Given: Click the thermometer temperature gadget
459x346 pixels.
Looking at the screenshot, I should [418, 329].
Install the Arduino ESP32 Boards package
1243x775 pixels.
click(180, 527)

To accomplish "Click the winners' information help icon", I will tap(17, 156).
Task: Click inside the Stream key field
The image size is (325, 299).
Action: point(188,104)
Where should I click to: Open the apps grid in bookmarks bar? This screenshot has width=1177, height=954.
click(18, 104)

...

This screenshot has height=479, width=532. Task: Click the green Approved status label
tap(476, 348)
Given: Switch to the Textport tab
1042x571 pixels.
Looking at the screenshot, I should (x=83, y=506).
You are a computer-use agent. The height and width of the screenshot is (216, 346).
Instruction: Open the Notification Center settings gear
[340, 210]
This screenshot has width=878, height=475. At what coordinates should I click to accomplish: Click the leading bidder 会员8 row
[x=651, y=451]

...

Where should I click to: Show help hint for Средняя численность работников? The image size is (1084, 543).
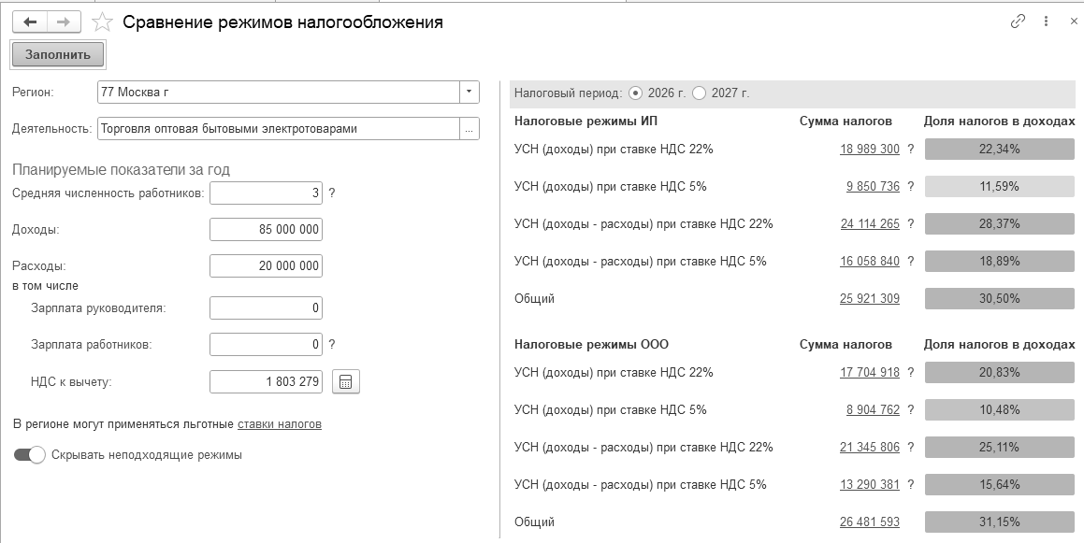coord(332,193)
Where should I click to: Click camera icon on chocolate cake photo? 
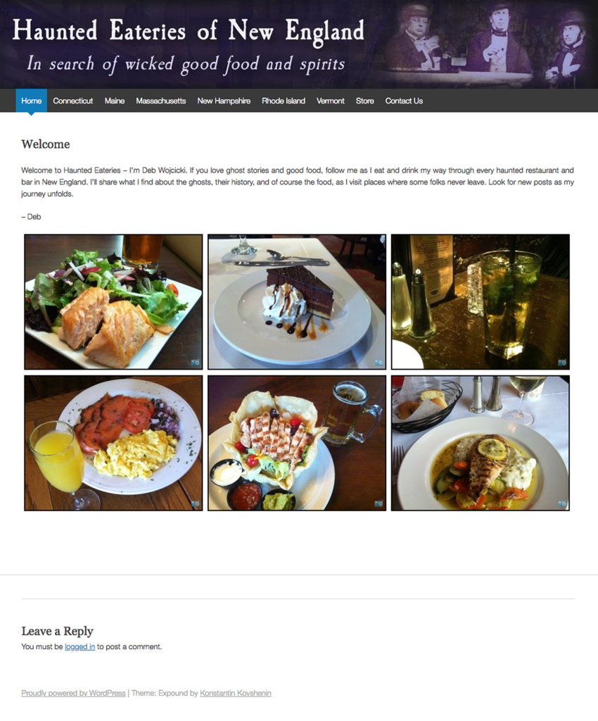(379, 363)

▶ [WORK TASK] Copy out all lines of the listing above that include "Given".

▶ [REPLY]
Given: Click the thermometer temperature gadget
Given: Switch to the Textport tab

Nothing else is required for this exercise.